Python: Add annotated call-graph tests by RasmusWL · Pull Request #3790 · github/codeql

RasmusWL · 2020-06-24T20:33:37Z

Start off by reading the README added for explanation :)

The tests included here is by no means complete yet. I wanted to get the approval from the rest of the team before investing more time into it. Please let me know @tausbn and @yoff 😊

I have made sure that all the added Python files are runnable, so we can manually inspect that the annotations are correct.

I would at least like to port all call related cases from https://github.com/github/codeql/tree/master/python/ql/test/library-tests/PointsTo/regressions, although not all of them are critical to handle right away, I think this should the right place to track such instances going forwards.

I also want to point out that I added tests that show the error handling works in a good way. I moved this out of the regular tests because it polluted everything. However, getting the error reporting right was not easy, so I wanted to keep it in there to show it actually works 😄

For further discussion:

Going forwards (if you all agree that this is nice), we need to figure out how to handle these 2 cases

1) "magic" methods in Python

How to handle special methods in Python. For example, if we have obj = MyClass(), then str(obj) would call __str__ if that is defined on MyClass. This can also happen for accessing/assigning/deleting object properties with @property, and many other cases, such as obj + 1 using __add__.

Our current setup of Value.getACall() returning a CallNode doesn't fully support this (since these aren't calls), so although I have included a test file for this in class_advanced.py, I have not annotated anything (so nothing is tested).

2) Class construction

Currently the edges I consider that points-to can resolve is very simple:

class PointsToResolver extends CallGraphResolver, TPointsToResolver {
    override predicate callEdge(Call call, Function callable) {
        exists(PythonFunctionValue func_value |
            func_value.getScope() = callable and
            call = func_value.getACall().getNode()
        )
    }

    override string toString() { result = "PointsToResolver" }
}

so it doesn't report there being an from A() -> A.__init__ (see class_simple.py). I thought about adding support for this with the code in the following snippet, but I kinda feel like that is cheating ("if you need to write custom code to make it work, then it's not supported"). I want to know whether you agree.

exists(ClassValue cls |
    call = cls.getACall().getNode() and
    cls.lookup("__init__").(PythonFunctionValue).getScope() = callable
)

See the added README for in-depth details

yoff · 2020-06-26T14:36:28Z

On "Class Construction": In the upcoming data flow implementation, we currently use CallableValue which seems a bit more general than Function but explicitly excludes classes. It appears that calling a class is simply a second case. As such, having a second predicate or clause is not cheating.

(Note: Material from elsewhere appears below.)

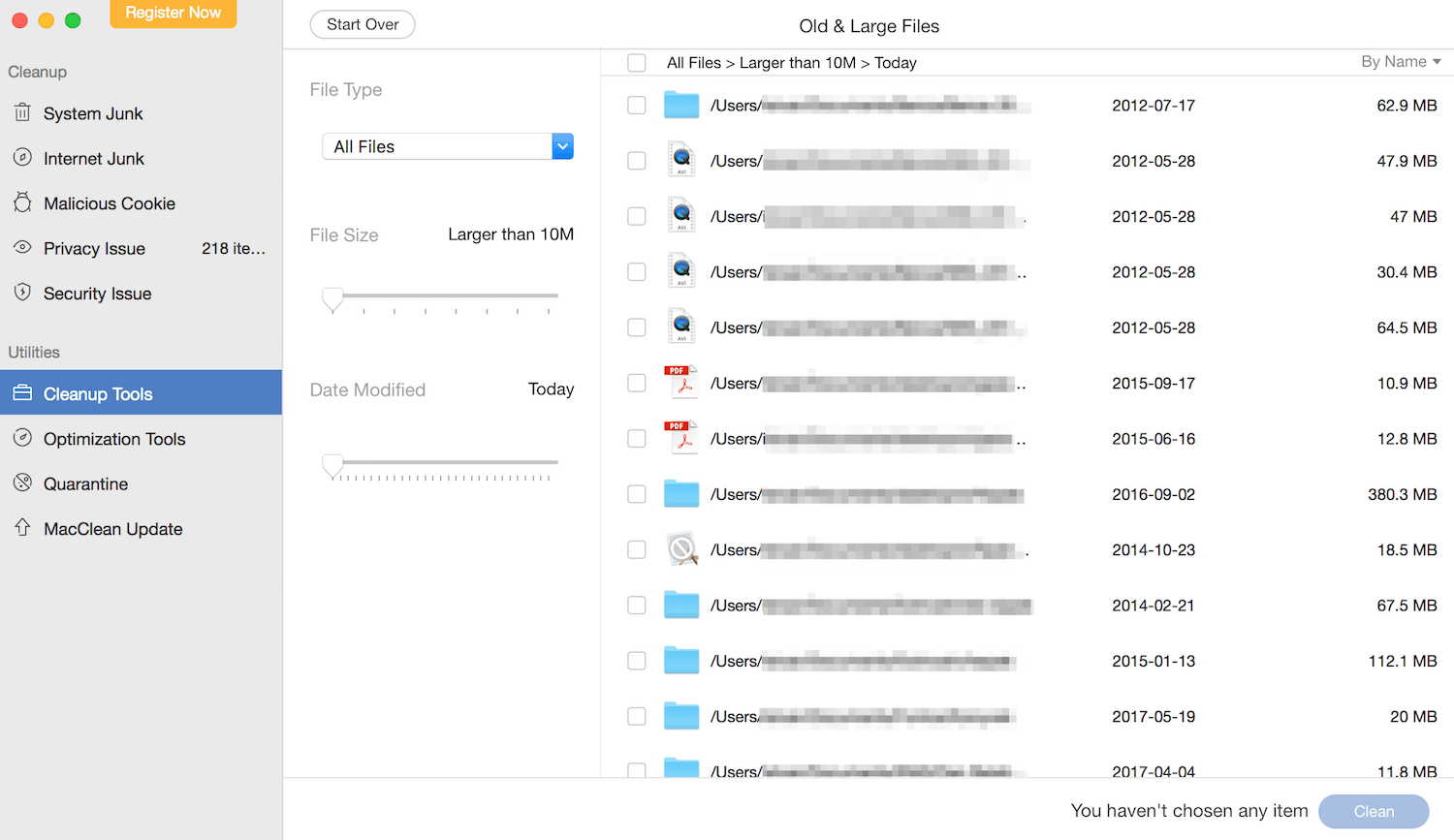Open the System Junk cleanup section

[x=92, y=113]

yoff · 2020-06-26T14:42:00Z

Actually, looks like you can just use Value, both CallableValue.getACall and ClassValue.getACall forward to Value.getACall.

RasmusWL · 2020-07-01T10:04:46Z

On "Class Construction": In the upcoming data flow implementation, we currently use CallableValue which seems a bit more general than Function but explicitly excludes classes. It appears that calling a class is simply a second case. As such, having a second predicate or clause is not cheating.

Actually, looks like you can just use Value, both CallableValue.getACall and ClassValue.getACall forward to Value.getACall.

Yep, using ClassValue.getACall will allow us to find the call A(), but it will not resolve to A.__init__ which is what I initially wanted. However, that is also a bit too simplistic a view of things, since A.__new__ is called first, which then calls A.__init__. Metaclasses can also "interfere" with this process.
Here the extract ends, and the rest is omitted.